The DRV for chloride​ is set at 3.1 g per day (g/day) for adults including pregnant and lactating women as the Panel cites parallels with the reference values for sodium as “safe and adequate for the general EU population”.

“It’s really satisfying to see the final two DRVs published,”says​ Androniki ‘Ada’ Naska, EFSA NDA Panel member.

“Sodium and chloride are good examples of the challenges of setting DRVs when there is a complex physiological interplay between several nutrients.

“Knowing how much of these nutrients is necessary, adequate or tolerable are multifaceted scientific questions.”

The publication of these values (DRVs) brings to a close ten years of work that began with a request by the European Commission to update values last set in the 1990s for macronutrients such as proteins and carbohydrates, and all vitamins and minerals.

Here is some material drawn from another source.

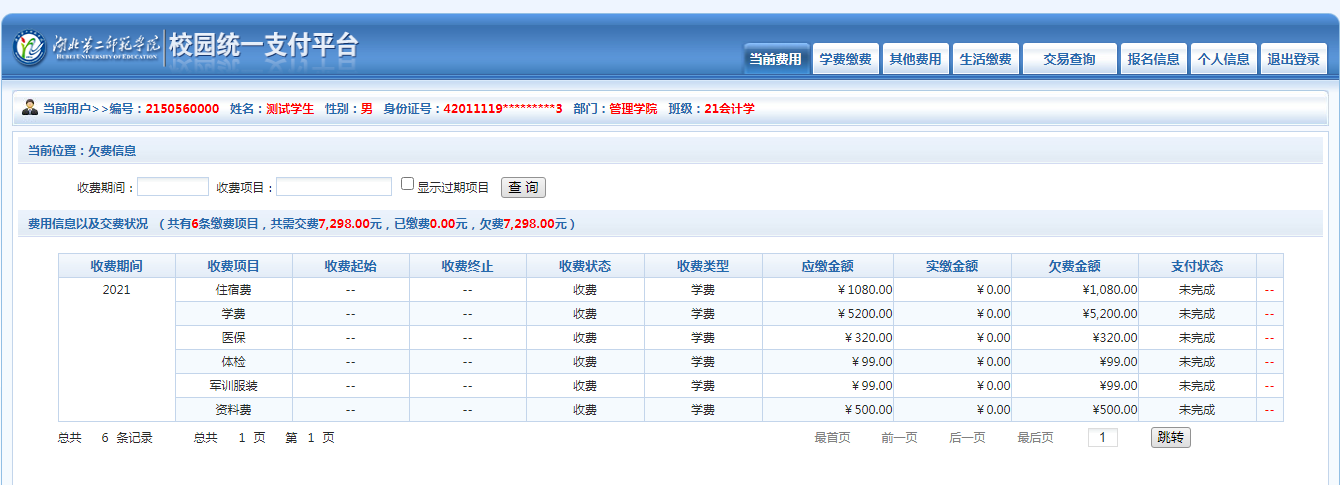Click the current user avatar icon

As well as the interaction between a number of nutrients, Naska cites a main challenge in defining values for sodium and chloride as weighing up the scientific literature.

“On sodium we reviewed the literature systematically, critically appraised eligible studies and then carried out a “meta-analysis,”​ she explains.

“Modelling helped us to identify dose-responses which we needed to set reference values. We further quantified the uncertainties in our conclusions to enhance transparency. It was an exhaustive process.”

Kids’ energy & growth requirements

With 2.0 g sodium/day for the general EU adult population, this value is also considered safe for pregnant and lactating women.

The scientific opinion also explains that safe sodium intakes for children are adjusted for their energy requirements and growth considerations.

The Panel conclude that 1.1 g/day of sodium for children aged 1–3 years is adequate as is 1.3 g/day for children aged 4–6 years, 1.7 g/day for children aged 7–10 years and 2.0 g/day for children aged 11–17 years, respectively.

For infants aged 7–11 months, an Adequate Intake (AI) of 0.2 g/day is proposed based on the estimated sodium intake in exclusively breast-fed infants aged 0–6 months.

Determination of chloride values take a similar methodology, with the Panel considering that reference values can be set at values equimolar to the reference values for sodium for all population groups.

They conclude that 1.7 g/day for children aged 1–3 years, 2.0 g/day for children aged 4–6 years, 2.6 g/day for children aged 7–10 years, 3.1 g/day for children aged 11–17 years are adequate. For infants aged 7–11 months, an adequate intake of 0.3 g/day is set.

Western diet considerations

“Consistent with the reference values for sodium, these levels of chloride intake are considered to be safe and adequate for the general EU population, under the consideration that the main dietary source of chloride intake is sodium chloride,”​ the opinion concludes.

“In Western diets sodium and chloride are mainly found in salt but are naturally present in most food,”​ comments Agnès de Sesmaisons-Lecarré, fellow EFSA NDA Panel member.

“The body needs them to function but, when consumed in excess, they can cause elevated blood pressure, a risk factor for cardiovascular disease.

“European intakes in adults are typically higher so EU decision-makers can use this value where appropriate to set population targets for reducing sodium intake.”

In publishing these two scientific opinions EFSA also update its DRV Finder in the process. This is an interactive tool that gives access to EFSA’s DRV nutrient values intended for nutrition and health professionals.

“Users can search by nutrient or by target population,” ​says EFSA’s Céline Dumas. “Professionals can easily check useful definitions, access the corresponding scientific opinions of EFSA or its predecessor [the Scientific Committee on Food], or export their selection for further use.”